[TASK REQUIREMENTS]
In the listing below, find the line with "Open the 插入 ribbon tab" and copy every line from there up to and including the line with "Expand the 相关书籍 section with 展开", exactly and without pictures.

[RAW DATA]
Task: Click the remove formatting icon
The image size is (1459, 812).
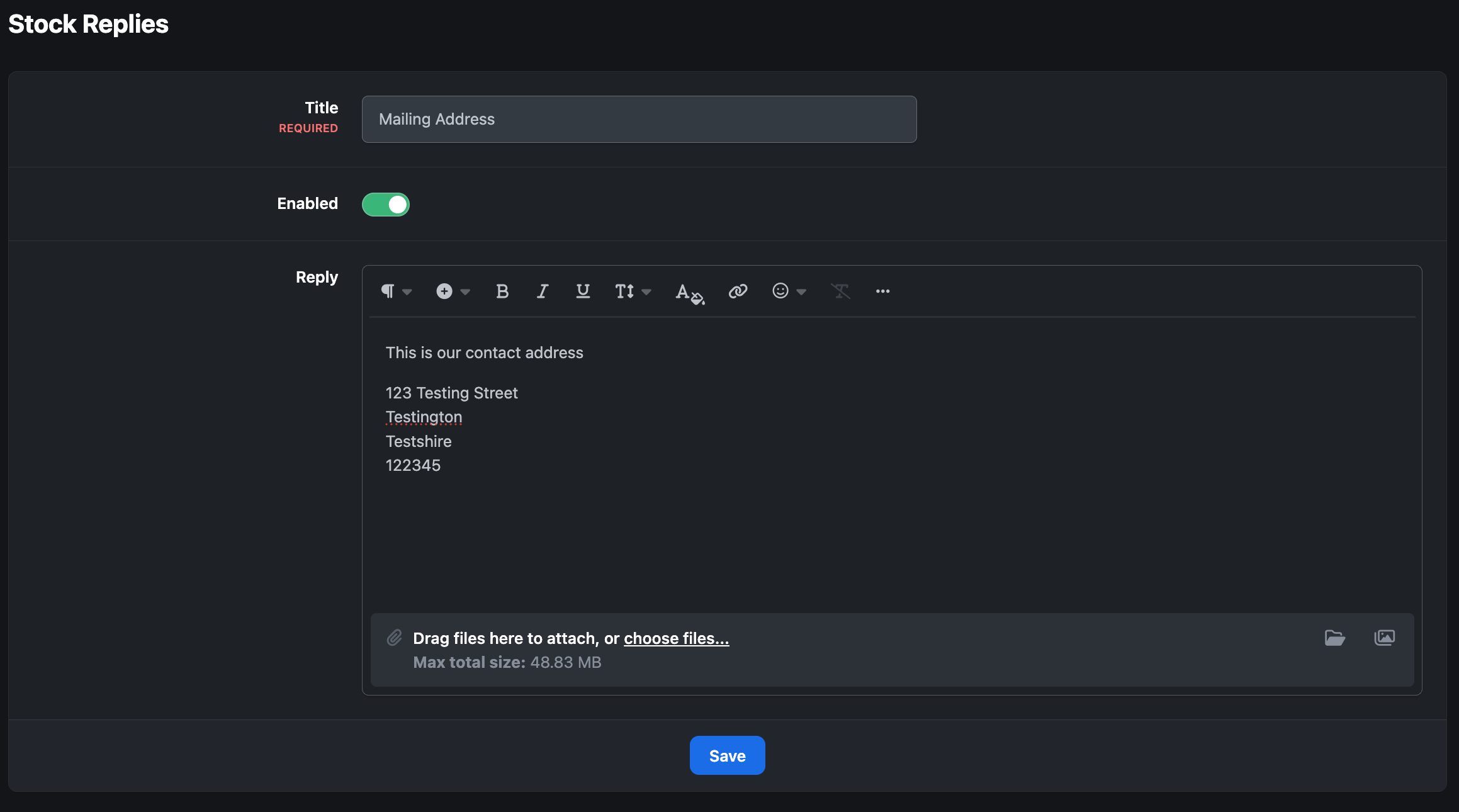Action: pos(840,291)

* * *

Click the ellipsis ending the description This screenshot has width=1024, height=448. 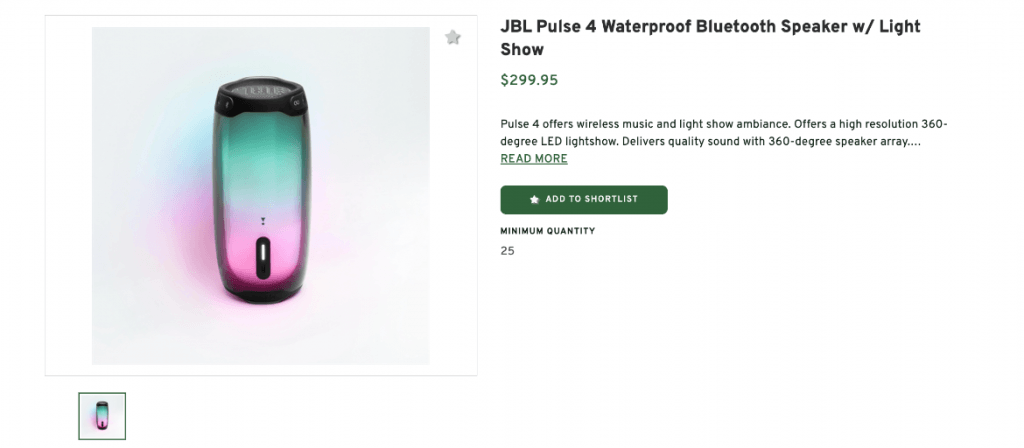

* * *

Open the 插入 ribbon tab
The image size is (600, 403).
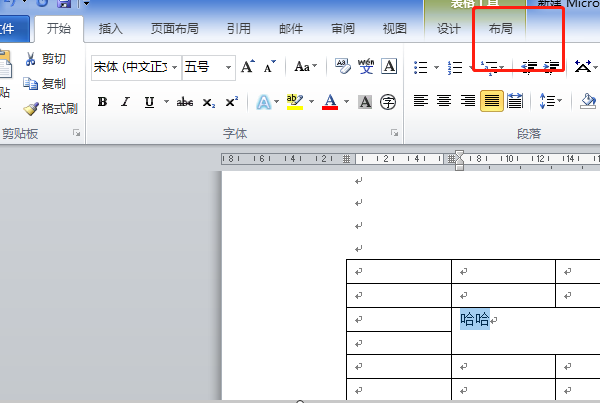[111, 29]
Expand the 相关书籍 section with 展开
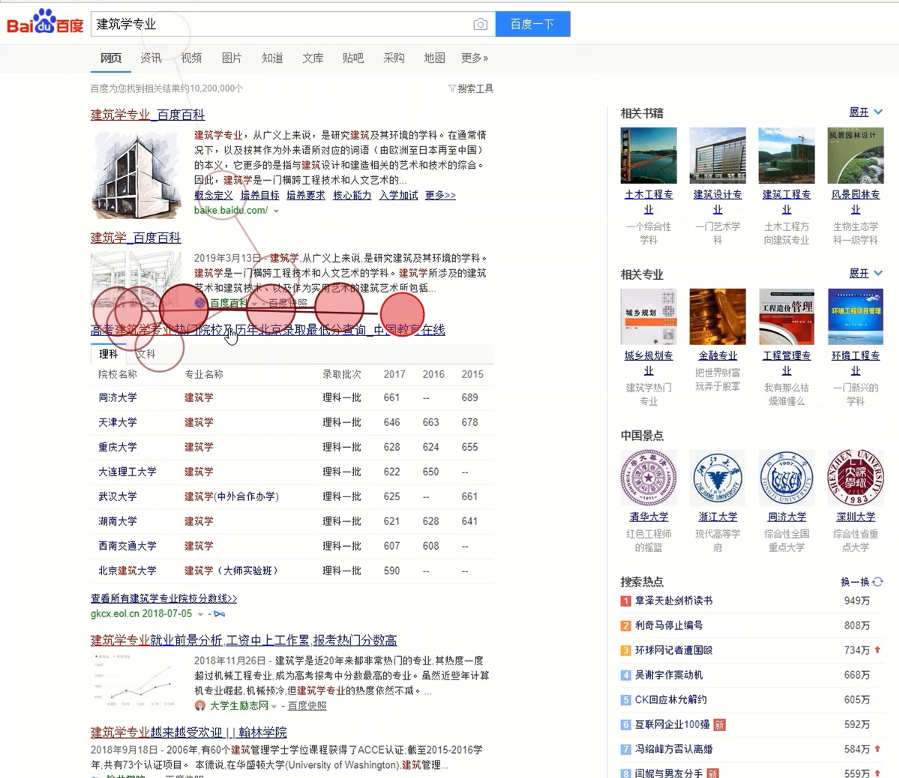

[WRITTEN RESPONSE]
Open the 插入 ribbon tab
The image size is (600, 403).
[111, 29]
Expand the 相关书籍 section with 展开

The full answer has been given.